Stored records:
● ● ● ● ●
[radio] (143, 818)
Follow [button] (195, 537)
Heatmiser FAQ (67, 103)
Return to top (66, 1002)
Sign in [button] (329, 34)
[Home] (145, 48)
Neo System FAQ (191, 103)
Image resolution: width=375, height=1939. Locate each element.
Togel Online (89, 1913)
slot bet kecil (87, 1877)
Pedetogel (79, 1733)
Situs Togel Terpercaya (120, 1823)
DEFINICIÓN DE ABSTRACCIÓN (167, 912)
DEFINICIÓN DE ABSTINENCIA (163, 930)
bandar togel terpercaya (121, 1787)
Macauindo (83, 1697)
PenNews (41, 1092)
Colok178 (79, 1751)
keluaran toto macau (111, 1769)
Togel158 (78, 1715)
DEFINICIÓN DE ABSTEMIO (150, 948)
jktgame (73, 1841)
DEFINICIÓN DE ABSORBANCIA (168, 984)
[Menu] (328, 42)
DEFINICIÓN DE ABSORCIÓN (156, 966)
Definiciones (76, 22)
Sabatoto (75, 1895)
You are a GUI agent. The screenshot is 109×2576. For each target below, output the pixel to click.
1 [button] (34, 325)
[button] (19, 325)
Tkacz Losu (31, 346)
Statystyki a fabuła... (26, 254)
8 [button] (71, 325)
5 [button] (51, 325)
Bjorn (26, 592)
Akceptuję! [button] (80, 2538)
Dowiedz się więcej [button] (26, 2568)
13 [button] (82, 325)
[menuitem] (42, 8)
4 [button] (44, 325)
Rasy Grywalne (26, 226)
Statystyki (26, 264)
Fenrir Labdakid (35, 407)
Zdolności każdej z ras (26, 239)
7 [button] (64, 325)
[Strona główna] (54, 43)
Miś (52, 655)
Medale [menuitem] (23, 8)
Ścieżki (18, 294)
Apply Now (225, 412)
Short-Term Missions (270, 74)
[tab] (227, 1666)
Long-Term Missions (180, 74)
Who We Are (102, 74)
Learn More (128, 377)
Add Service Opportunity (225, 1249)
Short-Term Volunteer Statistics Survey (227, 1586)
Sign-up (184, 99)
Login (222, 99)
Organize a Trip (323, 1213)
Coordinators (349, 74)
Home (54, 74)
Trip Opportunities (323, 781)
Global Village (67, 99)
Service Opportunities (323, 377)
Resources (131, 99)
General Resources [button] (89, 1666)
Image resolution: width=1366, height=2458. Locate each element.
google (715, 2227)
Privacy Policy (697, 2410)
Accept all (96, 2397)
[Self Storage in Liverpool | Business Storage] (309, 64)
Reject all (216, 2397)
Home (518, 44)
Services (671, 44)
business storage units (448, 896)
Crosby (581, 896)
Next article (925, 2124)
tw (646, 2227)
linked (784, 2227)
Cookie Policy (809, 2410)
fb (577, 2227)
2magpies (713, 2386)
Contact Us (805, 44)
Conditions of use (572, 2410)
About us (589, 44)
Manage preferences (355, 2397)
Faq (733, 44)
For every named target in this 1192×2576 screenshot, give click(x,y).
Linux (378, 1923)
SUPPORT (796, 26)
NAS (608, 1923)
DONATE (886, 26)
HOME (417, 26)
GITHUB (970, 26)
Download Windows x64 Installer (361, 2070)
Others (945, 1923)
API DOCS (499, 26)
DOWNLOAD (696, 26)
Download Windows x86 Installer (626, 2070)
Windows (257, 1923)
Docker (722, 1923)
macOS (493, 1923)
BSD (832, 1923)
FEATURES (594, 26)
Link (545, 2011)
● ● ● ● ●
» TRY IT:
Using the records above, say how many lines include the string "screenshot". Only the number is wanted.

» RESULT FOR THIS TASK:
2